Les histoires de personnes autres que monolingues, c’est-à-dire des personnes qui parviennent à se débrouiller dans un environnement linguistique autre que celui dans lequel elles ont été élevées, contiennent toujours un éloignement géographique. Qu’il s’agisse d’une guerre forçant une personne à quitter son pays ou qu’il s’agisse de critères économiques, la plupart des personnes rencontrant une autre culture ainsi qu’un mode de vie sont inévitablement amenés à faire la rencontre d’une autre identité.
Se déraciner de son environnement pour aller s’installer ailleurs repousse les limites de la conscience et la sensibilité du « je ». Souvent, cette nouvelle conscience « transculturelle » se révèle par une sensation de malaise, d’éloignement intérieur qui, pour certains, se transforme en euphorie, lorsqu’ils découvrent l’intoxication d’une personne renouvelée, qui n’est plus rattachée à une identité fixe. En revanche, d’autres personnes risquent de plonger dans le déni et la dépression, souhaitant avec ardeur s’enfuir dans un monde étranger, rêvant de leur Éden initial qu’ils ont quitté.
Chacune de ces histoires est différente, chaque type et niveau d’éloignement présente des circonstances uniques. C’est le cas notamment d’enfants dont les parents appartiennent à des cultures différentes. Ici, le déracinement et la ré-identification ont eu lieu avant la naissance même de l’enfant. C’est en quelque sorte imprimés dans les gènes des enfants, ces derniers étant habitués à entendre le père ou la mère parler une autre langue, faisant l’expérience d’un sentiment d’appartenance à un pays ou à une culture, même lorsque l’on y a jamais vécu, et même si on est seulement monolingue.
Certaines zones de l’Europe du Sud, situées face au littoral nord-africain, subissent des vents de désert appelés « sirocco » et « ghibli ». Ces vents soufflent tellement forts que lorsqu’ils atteignent l’Europe, ils sont encore assez violents. Lorsque la température augmente, l’air s’épaissit de parfums troublants d’épices inconnues. Les vents africains semblent porter en eux les échos de voix lointaines, parlant une langue musicale inaccessible, un peu comme le bruit des oiseaux. Une humeur similaire à la nostalgie risque ensuite de vous envahir, cette envie de vous rendre en ces lieux lointains, tellement éloignés de la vie ordinaire.

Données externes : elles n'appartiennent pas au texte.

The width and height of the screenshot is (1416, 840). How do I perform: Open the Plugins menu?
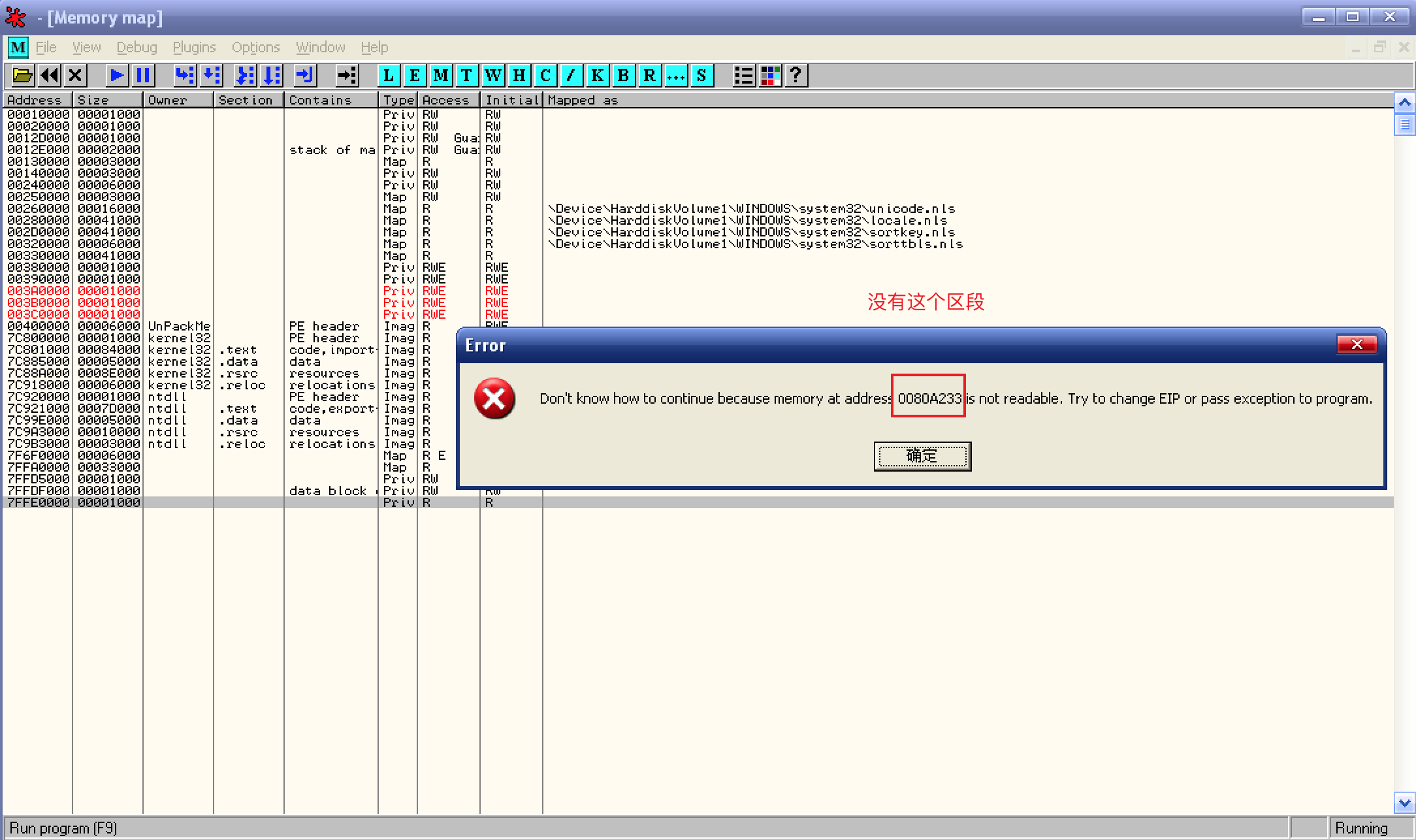point(194,47)
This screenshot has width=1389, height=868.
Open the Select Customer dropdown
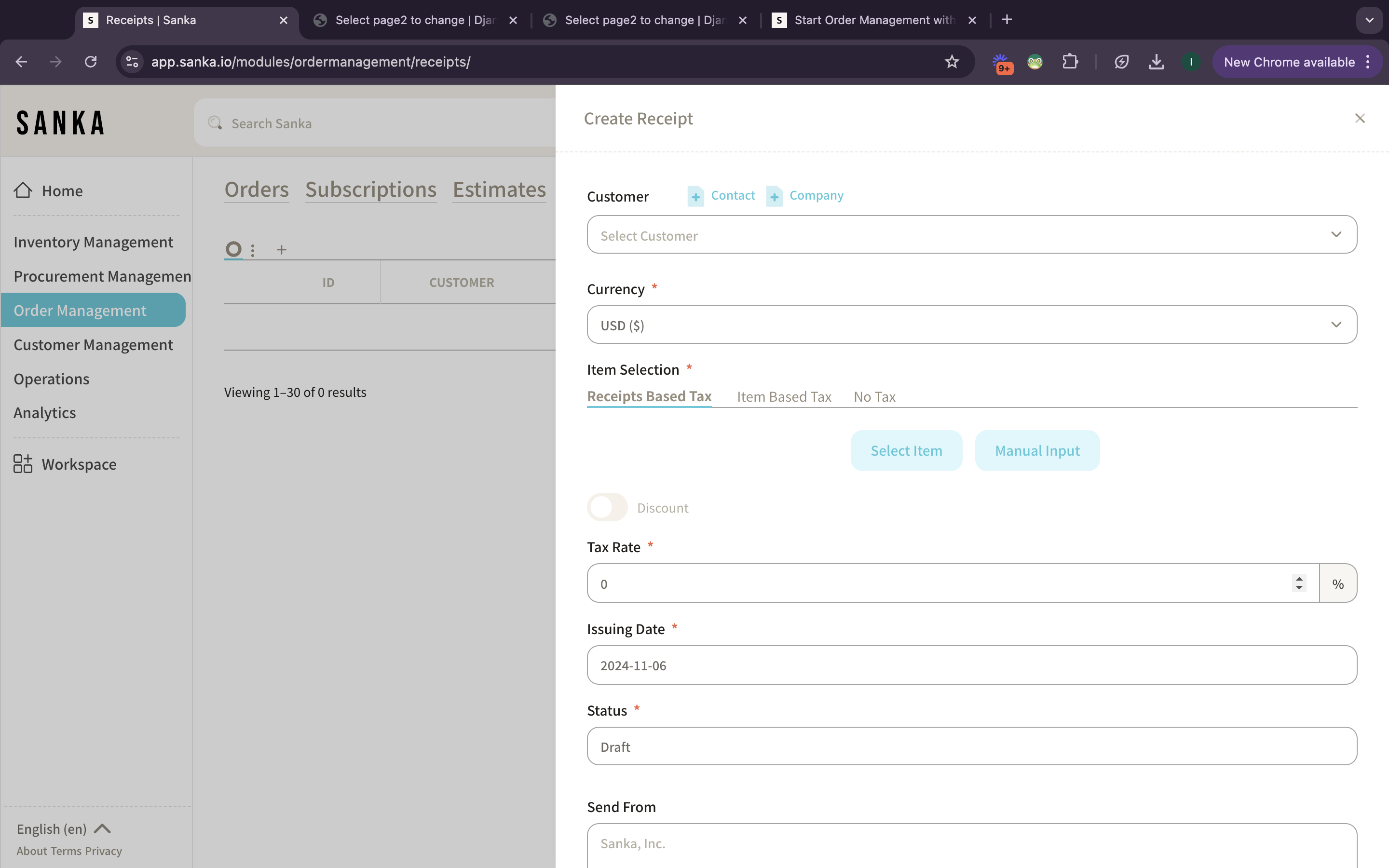pos(971,235)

Il s’agit d’une sensation qui ressemble en de nombreux aspects au rêve : le « mal d’Afrique » qui signifie être malade et renfermer en son âme, un malaise, pouvant s’agir d’un mal d’amour, mais pour quelque chose ou quelqu’un que l’on n’a jamais rencontré. Si vous êtes un Brésilien qui vit à l’étranger, il vous ait certainement déjà arrivé de ressentir la saudade, difficile à traduire en français. C’est une mélancolie particulièrement profonde, un désir intense pour quelque chose ou de quelqu’un que l’on aime et qui n’existe plus. Ces deux sentiments sont sans doute très liés en ce qu’ils résultent tous deux de la distance, mais sont pourtant complètement opposés. Alors que saudade est une expression de l’amour pour quelque chose ou quelqu’un, le mal d’Afrique est le désir de connaître autre chose.
Isabelle Eberhardt, exploratrice et écrivain du début du vingtième siècle, vécut et effectua de nombreux voyages en Afrique du Nord et mourut, telle une rock star, à l’âge de 27 ans. Ne pouvant plus supporter les conventions oppressives de la moralité européenne, elle décida de s’habiller en homme et de se convertir à l’islam. Sa haine pour elle-même se transforma en amour pour les autres et la conduisit jusque dans le désert pour mener pleinement une vie de bédouin.
Passion in the Desert est un film récent, basé sur une nouvelle écrite par Honoré de Balzac. Un officier français de la garde de Napoléon, appelé Augustin Robert, se lance dans une aventure dans l’Égypte de la fin du 18ème siècle. S’étant égaré à la suite d’une attaque des Mamelouks, Augustin se retrouve piégé dans une grotte jusqu’à ce qu’un léopard arrive par enchantement et tue un Bédouin qui était sur le point de tuer notre héros. Les péripéties qui suivent mettront à dure épreuve les limites psychologiques des voyageurs les plus expérimentés.
S’ensuit l’instauration d’une relation entre l’homme et le léopard qui se termine lorsqu’Augustin se déshabille et revêt son corps de boue et de sable afin d’endosser la couleur de la fourrure de l’animal tacheté de rosettes. De nombreux récits nous racontent l’histoire de métamorphes se transformant en loup ou en panthère ou lion. Quant à Augustin, il est un simple soldat qui devient un autre par amour.